AIM: Identify each line in the listing that contains the word "arrow" and copy those lines.

A run of records:

------------------------

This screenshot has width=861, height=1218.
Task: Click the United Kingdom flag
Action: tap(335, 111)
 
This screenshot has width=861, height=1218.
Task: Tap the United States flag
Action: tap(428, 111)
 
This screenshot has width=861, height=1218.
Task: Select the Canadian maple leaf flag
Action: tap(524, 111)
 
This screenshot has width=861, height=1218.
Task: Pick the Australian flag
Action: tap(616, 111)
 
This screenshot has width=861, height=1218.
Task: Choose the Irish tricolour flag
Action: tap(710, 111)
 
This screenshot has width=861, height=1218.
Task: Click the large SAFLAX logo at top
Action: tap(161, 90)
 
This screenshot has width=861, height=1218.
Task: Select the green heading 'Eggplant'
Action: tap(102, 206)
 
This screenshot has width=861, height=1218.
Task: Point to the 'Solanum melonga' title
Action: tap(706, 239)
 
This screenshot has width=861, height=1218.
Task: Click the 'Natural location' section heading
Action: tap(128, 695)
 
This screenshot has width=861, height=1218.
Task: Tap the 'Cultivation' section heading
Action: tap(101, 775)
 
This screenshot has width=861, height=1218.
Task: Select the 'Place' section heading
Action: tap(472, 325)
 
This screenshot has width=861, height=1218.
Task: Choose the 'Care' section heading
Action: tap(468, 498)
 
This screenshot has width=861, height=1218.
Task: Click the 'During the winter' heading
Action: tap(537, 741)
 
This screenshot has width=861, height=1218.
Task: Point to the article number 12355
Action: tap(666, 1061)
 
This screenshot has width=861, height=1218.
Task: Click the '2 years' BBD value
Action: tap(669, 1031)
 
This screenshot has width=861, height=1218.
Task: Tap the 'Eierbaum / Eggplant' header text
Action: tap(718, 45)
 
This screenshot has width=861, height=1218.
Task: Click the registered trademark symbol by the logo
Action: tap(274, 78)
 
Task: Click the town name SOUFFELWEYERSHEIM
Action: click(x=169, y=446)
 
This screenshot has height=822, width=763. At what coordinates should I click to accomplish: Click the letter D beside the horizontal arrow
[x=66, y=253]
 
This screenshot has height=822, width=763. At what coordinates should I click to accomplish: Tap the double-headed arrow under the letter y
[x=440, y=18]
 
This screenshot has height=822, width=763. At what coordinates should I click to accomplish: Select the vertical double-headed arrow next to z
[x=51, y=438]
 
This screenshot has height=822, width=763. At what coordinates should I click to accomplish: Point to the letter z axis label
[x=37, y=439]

------------------------

COMPLETE RESPONSE:
This screenshot has height=822, width=763. At what coordinates should I click to accomplish: Click the letter D beside the horizontal arrow
This screenshot has height=822, width=763. At what coordinates should I click to accomplish: Tap the double-headed arrow under the letter y
This screenshot has height=822, width=763. At what coordinates should I click to accomplish: Select the vertical double-headed arrow next to z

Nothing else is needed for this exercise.